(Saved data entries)
╔══

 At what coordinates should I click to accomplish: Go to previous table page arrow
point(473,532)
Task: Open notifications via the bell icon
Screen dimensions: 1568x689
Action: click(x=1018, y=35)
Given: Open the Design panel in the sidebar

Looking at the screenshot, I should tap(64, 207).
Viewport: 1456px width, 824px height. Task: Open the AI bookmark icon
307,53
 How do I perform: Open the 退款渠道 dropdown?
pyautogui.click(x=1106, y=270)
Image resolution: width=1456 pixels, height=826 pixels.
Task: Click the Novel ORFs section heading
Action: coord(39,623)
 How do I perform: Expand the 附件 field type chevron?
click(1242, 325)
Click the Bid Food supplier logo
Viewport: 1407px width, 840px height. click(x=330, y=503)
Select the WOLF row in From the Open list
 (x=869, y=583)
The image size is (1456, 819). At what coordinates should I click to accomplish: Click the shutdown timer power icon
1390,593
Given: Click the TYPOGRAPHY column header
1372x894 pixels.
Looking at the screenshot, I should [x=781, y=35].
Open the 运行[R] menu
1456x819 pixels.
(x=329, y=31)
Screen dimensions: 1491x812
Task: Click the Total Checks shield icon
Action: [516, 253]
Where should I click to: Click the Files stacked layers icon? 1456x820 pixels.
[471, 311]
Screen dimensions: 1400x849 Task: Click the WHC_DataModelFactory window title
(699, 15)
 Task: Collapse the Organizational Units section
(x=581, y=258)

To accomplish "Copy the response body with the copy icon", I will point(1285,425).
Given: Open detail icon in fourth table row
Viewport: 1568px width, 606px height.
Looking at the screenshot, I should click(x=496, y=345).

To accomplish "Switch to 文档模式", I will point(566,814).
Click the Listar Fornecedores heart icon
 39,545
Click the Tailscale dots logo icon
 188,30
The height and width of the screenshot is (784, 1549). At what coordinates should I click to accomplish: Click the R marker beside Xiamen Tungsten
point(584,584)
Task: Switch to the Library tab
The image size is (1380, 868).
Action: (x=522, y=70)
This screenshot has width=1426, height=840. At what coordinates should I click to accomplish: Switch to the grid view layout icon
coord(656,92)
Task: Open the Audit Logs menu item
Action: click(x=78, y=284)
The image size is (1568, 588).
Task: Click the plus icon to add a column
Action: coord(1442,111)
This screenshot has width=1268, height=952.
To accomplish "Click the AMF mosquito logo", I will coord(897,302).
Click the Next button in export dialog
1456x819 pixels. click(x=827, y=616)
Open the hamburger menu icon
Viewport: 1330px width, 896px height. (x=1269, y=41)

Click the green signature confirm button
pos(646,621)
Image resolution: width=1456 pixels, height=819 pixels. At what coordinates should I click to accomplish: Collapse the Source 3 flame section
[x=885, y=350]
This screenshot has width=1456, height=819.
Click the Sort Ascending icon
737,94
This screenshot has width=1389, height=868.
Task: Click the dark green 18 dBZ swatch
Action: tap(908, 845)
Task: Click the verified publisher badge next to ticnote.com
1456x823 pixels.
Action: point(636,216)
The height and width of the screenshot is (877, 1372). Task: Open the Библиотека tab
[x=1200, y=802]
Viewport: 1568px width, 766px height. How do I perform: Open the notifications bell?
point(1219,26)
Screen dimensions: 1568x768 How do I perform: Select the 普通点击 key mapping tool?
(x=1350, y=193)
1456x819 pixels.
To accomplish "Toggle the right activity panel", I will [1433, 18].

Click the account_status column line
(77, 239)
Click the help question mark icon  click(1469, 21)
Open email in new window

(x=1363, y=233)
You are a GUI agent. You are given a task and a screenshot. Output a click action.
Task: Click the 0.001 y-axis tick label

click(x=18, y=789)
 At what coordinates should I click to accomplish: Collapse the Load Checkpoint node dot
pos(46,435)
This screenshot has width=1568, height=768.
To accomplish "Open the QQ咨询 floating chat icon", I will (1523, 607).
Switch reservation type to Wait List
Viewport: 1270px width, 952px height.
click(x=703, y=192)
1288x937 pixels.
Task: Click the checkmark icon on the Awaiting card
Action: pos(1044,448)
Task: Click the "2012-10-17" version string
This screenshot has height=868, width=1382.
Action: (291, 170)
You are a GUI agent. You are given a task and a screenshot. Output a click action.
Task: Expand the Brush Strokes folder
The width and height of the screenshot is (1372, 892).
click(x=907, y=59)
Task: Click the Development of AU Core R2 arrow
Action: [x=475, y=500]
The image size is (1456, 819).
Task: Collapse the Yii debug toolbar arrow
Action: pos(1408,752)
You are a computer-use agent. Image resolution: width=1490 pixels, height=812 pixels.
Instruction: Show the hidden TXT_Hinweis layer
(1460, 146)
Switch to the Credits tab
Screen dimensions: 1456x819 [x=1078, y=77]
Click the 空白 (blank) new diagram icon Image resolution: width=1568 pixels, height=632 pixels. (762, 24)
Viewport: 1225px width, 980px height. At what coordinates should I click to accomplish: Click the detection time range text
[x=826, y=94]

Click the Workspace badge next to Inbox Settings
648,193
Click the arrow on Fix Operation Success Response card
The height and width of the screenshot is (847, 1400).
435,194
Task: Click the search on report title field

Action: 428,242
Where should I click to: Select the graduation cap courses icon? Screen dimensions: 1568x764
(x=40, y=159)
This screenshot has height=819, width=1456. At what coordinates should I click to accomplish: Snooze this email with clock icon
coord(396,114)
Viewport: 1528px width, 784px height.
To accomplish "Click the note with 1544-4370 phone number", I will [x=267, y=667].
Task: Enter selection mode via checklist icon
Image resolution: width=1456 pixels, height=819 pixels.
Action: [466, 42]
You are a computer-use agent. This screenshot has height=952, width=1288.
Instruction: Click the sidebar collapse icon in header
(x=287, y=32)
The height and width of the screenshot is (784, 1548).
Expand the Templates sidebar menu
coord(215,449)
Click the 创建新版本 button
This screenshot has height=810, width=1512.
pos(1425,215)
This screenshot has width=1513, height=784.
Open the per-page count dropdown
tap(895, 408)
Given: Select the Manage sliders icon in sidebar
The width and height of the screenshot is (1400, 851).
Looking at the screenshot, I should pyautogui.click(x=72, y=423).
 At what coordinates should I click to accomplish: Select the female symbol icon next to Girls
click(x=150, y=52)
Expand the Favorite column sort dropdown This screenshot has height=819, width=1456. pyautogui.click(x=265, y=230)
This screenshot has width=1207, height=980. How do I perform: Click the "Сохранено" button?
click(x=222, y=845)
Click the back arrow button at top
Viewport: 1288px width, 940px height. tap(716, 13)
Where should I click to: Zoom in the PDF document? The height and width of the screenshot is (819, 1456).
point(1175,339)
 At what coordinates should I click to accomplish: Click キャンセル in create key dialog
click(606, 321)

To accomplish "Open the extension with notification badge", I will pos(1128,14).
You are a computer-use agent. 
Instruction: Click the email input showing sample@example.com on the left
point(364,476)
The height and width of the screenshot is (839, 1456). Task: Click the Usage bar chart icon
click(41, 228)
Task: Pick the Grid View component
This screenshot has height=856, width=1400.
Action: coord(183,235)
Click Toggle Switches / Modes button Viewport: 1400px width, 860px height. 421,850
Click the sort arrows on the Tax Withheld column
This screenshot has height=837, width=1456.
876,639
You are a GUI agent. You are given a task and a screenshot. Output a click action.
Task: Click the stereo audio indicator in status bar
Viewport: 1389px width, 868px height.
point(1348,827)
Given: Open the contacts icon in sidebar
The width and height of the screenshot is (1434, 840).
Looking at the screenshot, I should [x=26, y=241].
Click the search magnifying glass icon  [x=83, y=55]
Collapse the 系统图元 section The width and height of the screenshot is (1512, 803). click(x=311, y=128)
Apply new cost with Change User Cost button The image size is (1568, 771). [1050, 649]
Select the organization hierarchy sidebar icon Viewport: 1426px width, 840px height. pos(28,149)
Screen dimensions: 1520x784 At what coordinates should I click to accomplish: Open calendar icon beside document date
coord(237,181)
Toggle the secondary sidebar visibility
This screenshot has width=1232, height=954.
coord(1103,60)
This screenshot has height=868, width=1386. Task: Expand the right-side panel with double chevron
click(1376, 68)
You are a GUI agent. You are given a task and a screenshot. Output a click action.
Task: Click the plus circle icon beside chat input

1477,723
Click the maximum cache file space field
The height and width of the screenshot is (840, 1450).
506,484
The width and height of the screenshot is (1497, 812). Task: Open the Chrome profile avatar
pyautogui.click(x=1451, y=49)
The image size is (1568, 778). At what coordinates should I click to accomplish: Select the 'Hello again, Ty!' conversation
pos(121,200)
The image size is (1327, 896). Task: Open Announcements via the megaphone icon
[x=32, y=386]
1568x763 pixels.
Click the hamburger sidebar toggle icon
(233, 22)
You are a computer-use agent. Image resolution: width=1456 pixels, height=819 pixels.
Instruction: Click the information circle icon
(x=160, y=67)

╚══

Looking at the records above, count the lines with the word "computer" in them; reply with the number only.

## RESPONSE AREA
4